Personne ne m’avait expliqué que le traitement se prend lors des repas…

La convocation chez le psychiatre ne tarde pas. Ce dernier m’explique calmement qu’il faut que j’aille au réfectoire. Cela fait partie du traitement, je dois apprendre à me sociabiliser. Les patients présents sont tous comme moi, avec leur pathologie propre. Je ne suis pas différente. Et pan, voilà qui remet les idées en place !

Le traitement commence à faire effet et m’assomme littéralement. Je dors une partie de l’après-midi. Après une sieste d’un sommeil lourd, je rencontre la psychologue. Son approche est différente, elle sort des feuilles blanches.

  • Je suis psychologue. Avant, j’ai exercé des années dans le milieu judiciaire. Dites-moi ce qui vous ronge. Je note sur ces feuilles qui ne
    seront pas insérées dans votre dossier médical. Elles resteront entre vous et moi. Je vous écoute.

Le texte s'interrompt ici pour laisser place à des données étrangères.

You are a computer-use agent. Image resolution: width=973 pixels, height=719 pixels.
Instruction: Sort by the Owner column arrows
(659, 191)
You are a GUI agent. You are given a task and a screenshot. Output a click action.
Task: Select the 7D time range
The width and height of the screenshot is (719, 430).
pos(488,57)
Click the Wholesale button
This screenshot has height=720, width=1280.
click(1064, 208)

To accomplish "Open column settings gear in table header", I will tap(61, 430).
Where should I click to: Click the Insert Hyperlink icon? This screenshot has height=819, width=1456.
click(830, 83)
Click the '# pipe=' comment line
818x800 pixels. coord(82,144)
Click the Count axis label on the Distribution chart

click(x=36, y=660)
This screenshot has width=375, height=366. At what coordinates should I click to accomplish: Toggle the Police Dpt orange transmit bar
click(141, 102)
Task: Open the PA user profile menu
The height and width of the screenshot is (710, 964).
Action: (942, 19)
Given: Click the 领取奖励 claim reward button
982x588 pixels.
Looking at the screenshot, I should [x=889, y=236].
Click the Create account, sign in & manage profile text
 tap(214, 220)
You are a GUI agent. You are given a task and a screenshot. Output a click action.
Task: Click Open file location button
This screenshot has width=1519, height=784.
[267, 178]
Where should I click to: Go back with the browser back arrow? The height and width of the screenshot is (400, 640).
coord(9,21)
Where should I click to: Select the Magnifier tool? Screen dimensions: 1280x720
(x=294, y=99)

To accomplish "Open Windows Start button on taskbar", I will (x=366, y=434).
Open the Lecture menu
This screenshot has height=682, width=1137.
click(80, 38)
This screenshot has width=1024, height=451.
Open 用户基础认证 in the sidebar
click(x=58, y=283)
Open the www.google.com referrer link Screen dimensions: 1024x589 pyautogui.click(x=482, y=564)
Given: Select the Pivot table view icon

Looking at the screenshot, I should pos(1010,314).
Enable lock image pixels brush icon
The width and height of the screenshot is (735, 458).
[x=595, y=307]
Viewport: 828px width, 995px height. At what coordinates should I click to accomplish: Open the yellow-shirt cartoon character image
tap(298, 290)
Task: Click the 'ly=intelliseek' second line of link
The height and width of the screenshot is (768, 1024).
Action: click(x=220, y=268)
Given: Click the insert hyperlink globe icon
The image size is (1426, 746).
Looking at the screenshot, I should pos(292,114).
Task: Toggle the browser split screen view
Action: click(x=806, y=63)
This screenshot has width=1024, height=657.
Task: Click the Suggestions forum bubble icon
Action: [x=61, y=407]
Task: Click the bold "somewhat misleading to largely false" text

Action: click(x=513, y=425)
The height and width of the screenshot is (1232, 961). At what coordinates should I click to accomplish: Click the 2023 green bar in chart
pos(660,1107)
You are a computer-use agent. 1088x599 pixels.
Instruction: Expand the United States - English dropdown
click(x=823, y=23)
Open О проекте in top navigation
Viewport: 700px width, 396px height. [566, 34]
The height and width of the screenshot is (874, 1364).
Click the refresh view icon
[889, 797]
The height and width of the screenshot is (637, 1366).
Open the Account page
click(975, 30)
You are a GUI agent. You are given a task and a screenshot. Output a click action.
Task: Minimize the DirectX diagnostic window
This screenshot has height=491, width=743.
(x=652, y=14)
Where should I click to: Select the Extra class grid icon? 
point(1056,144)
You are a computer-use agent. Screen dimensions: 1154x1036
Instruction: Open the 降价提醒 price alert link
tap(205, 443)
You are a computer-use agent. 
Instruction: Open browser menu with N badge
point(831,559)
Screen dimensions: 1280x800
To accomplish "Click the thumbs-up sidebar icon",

Le barrage cède enfin. Les larmes coulent sans discontinuer alors que je raconte mon histoire. C’est la première fois que je m’expose ainsi, sans fard, sans tabou. Elle m’encourage. Je parle encore et encore de ces agressions subies. Le verdict tombe. Dépression sévère sur stress post traumatique.

Je resterai dans le service trois semaines.